**Data for the task**
Segment Open

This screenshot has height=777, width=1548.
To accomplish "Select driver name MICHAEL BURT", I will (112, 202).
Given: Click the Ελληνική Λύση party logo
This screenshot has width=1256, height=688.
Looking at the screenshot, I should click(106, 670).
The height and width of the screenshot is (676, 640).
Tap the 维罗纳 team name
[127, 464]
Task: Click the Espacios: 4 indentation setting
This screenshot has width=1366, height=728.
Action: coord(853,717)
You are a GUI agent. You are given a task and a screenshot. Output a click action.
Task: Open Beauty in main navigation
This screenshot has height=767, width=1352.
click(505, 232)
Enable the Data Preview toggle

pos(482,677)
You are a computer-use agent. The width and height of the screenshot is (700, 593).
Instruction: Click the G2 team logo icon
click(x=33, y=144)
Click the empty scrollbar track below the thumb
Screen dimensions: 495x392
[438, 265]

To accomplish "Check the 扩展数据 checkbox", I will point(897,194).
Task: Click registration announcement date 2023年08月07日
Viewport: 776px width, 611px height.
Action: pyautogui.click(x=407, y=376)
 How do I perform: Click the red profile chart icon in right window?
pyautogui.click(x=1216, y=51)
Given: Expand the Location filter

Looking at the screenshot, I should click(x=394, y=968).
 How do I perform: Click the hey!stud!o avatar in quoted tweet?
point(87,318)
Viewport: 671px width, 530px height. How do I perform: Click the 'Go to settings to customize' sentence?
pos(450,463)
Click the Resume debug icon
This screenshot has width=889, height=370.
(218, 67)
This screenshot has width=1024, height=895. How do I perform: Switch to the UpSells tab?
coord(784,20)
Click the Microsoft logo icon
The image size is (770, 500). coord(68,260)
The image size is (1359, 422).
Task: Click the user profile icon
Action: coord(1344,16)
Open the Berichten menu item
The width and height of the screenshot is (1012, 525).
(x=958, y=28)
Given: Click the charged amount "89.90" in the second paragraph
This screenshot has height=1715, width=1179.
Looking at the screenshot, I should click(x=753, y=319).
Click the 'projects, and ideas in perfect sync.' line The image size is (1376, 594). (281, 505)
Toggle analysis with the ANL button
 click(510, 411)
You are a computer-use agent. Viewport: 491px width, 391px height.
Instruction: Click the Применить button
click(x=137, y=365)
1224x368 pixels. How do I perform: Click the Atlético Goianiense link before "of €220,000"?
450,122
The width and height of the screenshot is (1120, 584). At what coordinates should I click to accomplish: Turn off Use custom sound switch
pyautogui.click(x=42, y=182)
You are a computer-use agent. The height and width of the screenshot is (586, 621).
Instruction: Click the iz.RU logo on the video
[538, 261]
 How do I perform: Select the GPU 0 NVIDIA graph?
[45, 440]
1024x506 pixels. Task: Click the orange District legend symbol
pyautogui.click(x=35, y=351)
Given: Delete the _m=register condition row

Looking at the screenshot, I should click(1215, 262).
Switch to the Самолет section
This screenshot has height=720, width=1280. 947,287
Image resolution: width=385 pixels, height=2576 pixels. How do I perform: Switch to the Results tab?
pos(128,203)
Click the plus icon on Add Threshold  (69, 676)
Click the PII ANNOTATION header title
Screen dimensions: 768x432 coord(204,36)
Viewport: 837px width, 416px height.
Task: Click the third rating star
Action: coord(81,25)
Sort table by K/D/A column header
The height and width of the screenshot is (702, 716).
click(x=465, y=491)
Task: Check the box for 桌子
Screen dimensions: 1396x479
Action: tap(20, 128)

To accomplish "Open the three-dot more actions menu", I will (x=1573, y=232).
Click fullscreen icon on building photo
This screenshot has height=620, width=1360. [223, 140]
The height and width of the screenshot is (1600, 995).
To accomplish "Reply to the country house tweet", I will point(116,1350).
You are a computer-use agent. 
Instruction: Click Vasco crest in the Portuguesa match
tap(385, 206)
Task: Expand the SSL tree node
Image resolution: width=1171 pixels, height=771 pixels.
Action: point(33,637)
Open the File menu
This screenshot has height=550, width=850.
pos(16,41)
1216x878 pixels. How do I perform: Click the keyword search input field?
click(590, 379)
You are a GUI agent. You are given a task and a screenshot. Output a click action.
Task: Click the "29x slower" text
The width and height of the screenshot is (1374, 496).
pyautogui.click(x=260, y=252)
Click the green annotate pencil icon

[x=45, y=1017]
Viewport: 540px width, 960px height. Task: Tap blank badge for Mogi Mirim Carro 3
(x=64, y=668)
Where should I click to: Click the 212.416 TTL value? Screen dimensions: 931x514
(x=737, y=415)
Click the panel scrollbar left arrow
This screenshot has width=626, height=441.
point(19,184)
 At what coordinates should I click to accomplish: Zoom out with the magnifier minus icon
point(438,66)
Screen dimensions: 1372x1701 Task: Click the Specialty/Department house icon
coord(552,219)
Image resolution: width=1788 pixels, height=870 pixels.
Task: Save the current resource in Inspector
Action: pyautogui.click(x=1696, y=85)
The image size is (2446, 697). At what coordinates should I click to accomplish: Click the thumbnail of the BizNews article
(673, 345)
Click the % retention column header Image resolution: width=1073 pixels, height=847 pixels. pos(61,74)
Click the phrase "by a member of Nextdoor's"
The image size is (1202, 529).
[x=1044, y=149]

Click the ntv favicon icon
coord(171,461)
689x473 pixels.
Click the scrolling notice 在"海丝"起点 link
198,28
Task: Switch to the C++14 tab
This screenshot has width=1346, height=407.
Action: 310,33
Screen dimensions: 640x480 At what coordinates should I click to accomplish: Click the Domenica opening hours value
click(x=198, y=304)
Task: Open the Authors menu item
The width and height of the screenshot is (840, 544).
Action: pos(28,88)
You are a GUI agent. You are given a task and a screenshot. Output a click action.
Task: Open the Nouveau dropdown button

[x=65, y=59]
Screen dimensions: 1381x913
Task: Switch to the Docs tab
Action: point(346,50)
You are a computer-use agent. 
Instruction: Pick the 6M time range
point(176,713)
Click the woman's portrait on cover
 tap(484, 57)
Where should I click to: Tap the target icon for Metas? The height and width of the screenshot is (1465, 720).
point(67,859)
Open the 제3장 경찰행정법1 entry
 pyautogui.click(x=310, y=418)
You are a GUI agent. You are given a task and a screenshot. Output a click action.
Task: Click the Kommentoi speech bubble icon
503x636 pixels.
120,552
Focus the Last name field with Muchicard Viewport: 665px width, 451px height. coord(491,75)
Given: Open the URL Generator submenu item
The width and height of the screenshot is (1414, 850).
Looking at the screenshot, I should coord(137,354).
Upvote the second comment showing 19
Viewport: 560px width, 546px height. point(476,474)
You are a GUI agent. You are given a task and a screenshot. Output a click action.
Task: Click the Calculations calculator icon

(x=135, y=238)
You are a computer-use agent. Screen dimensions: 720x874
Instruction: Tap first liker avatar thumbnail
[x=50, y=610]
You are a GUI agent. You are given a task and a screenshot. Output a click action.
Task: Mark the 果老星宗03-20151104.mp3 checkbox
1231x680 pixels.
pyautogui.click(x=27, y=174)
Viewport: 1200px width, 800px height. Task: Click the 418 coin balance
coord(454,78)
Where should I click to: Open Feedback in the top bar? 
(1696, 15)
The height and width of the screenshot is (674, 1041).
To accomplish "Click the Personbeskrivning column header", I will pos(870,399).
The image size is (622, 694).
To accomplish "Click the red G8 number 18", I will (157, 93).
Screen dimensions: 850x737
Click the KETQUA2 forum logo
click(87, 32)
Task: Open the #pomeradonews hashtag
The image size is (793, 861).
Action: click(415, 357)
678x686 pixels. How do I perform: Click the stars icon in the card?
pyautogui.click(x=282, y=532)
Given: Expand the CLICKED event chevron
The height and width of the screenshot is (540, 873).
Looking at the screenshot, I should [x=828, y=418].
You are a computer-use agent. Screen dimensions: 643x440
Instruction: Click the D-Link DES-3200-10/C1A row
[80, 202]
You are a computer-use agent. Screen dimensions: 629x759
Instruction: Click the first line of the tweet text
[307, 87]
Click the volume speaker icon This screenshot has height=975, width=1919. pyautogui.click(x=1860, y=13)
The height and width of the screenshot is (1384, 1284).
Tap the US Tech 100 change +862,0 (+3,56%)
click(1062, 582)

Segment Closed

Each line above that has the word "item" must be copied.

Open the Berichten menu item
Task: Open the Authors menu item
Given: Open the URL Generator submenu item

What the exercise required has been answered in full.